Após passarem a lua-de-mel no Rio de Janeiro, o casal incorpora-se à turma do Sul Americano, que estava em Ubá. Insatisfeito com esta situação e querendo que a filha voltasse para Ouro Preto, o sogro lhe propôs uma sociedade. O velho Coppoli tinha uma fábrica de camas, onde hoje funciona o quartel da Guarda Municipal, no Pilar. Para evitar que Genival partisse com o parque, sugeriu-lhe abrir uma fábrica de colchões de capim, para completar as camas que vendia. E assim foi.

Em 1951, o Sul Americano continuou a sua caravana e o seu faz-tudo ficou na cidade com que ele sonhava, agora como pequeno empresário.

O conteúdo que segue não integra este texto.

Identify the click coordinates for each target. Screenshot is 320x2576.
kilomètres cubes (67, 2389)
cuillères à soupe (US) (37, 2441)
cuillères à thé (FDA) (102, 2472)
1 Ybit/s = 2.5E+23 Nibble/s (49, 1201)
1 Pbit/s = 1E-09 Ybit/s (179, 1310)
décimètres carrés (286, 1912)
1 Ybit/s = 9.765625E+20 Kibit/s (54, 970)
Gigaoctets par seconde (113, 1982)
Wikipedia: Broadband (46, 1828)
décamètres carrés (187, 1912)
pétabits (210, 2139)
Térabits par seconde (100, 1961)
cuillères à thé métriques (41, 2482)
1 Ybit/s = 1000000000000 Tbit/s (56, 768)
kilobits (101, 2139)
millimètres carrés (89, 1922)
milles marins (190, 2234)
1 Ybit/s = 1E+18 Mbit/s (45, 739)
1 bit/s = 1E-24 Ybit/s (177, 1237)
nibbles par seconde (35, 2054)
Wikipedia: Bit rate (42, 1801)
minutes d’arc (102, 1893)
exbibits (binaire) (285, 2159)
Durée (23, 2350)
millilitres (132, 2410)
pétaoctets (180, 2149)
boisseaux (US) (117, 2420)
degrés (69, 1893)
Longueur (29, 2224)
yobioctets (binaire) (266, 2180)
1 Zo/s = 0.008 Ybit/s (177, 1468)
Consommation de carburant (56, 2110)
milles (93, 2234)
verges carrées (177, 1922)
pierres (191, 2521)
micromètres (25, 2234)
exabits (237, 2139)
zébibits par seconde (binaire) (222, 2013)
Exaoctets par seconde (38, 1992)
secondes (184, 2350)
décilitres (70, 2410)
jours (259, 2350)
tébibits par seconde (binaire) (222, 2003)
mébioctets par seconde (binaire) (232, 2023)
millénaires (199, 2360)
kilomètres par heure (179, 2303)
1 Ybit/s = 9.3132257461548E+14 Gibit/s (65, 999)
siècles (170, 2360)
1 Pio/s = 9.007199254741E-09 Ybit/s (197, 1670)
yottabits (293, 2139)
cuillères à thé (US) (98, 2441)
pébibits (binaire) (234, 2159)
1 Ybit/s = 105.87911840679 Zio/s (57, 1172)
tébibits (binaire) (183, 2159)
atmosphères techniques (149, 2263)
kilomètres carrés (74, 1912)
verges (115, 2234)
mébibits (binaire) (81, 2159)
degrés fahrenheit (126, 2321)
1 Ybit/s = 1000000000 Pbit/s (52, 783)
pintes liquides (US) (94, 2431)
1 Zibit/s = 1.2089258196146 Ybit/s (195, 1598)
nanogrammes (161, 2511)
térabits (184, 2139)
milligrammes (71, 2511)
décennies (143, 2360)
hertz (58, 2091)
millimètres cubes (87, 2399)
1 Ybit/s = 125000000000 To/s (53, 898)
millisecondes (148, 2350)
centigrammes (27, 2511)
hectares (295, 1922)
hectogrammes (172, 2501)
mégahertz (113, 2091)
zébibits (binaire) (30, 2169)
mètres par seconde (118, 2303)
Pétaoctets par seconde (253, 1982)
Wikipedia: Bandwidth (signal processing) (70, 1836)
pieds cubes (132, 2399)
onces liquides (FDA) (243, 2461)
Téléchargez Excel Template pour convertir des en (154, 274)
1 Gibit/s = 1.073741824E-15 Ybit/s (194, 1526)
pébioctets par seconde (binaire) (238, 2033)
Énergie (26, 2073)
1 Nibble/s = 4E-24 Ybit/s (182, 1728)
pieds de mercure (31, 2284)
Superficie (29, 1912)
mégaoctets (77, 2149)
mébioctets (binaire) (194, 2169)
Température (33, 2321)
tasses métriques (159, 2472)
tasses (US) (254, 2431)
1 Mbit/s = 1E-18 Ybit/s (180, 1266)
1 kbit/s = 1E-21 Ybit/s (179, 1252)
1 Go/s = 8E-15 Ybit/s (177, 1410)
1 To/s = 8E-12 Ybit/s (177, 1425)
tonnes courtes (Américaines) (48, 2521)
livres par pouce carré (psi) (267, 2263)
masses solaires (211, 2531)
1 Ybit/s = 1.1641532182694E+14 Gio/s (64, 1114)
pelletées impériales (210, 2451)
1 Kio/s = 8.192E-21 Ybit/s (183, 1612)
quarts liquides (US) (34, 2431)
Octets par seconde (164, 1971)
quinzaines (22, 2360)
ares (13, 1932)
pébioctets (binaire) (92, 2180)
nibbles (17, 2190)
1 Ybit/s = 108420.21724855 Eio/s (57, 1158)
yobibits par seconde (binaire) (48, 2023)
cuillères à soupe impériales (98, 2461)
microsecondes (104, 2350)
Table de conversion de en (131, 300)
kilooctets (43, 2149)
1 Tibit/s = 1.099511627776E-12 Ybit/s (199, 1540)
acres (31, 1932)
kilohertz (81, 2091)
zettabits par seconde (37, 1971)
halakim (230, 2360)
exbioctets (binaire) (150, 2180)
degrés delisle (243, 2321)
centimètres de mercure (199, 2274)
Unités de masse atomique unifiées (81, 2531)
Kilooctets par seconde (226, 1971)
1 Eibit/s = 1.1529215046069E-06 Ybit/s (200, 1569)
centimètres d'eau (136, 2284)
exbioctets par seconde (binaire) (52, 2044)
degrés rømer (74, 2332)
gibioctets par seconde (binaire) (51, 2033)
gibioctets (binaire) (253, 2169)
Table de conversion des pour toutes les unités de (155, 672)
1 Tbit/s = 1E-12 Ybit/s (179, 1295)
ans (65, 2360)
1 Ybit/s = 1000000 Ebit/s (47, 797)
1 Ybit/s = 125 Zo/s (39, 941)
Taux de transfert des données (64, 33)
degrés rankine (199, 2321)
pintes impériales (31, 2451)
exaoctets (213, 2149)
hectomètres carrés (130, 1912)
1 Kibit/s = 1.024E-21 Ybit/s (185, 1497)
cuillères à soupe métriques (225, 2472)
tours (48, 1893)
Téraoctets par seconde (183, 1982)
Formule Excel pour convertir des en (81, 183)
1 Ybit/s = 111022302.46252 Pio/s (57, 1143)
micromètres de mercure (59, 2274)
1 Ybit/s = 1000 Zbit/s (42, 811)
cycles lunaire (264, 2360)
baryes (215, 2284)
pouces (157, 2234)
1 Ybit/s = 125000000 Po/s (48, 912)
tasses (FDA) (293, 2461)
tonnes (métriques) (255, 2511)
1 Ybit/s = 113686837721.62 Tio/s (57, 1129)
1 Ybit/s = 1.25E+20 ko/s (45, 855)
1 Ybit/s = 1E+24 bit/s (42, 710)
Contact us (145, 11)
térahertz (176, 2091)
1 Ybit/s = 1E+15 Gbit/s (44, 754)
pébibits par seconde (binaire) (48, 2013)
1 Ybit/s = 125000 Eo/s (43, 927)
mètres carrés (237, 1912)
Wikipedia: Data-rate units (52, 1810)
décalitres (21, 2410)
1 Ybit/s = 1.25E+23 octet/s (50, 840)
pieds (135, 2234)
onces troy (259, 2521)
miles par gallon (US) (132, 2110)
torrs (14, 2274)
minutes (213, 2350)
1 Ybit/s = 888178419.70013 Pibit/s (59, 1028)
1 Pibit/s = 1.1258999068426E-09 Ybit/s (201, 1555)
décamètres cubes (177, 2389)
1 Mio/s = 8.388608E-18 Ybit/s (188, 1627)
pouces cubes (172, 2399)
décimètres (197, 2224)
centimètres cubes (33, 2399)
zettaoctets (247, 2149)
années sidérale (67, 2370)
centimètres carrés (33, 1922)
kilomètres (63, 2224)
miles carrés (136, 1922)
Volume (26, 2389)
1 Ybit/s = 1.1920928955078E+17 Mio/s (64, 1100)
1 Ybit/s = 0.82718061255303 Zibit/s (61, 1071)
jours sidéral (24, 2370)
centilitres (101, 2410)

Genival alugou uma garagem e a fábrica começou a produzir. As coisas estavam indo bem, vendendo até para outros estados, mas faltava-lhe o capital de giro para ampliar o negócio.

Algum tempo depois, um amigo do sogro abriu uma transportadora em Ouro Preto e pediu a indicação de um gerente. Pela experiência que Genival adquirira na fábrica, Pedro Coppoli indicou o genro para o cargo.

Começava a vida de Genival na Transportadora Rio Minas, cujo escritório funcionava no atual prédio do Bradesco, na Praça Tiradentes. Ele era, ao mesmo tempo, gerente, despachante e motorista, operando um caminhãozinho verde e amarelo 1941.

Logo no início, a Rio Minas ganhou uma concorrência para levar os produtos da Elquisa, atual Novelis, para o Rio de janeiro. Era um bom negócio e Genival empenhou-se em mostrar que podia substituir a contento a firma anterior, a Expresso Ouro Preto, que perdera a licitação.

Um caso que ele lembra às gargalhadas é o da concorrência, ganha também do Expresso Ouro Preto, para transportar produtos da CSN, de Volta Redonda.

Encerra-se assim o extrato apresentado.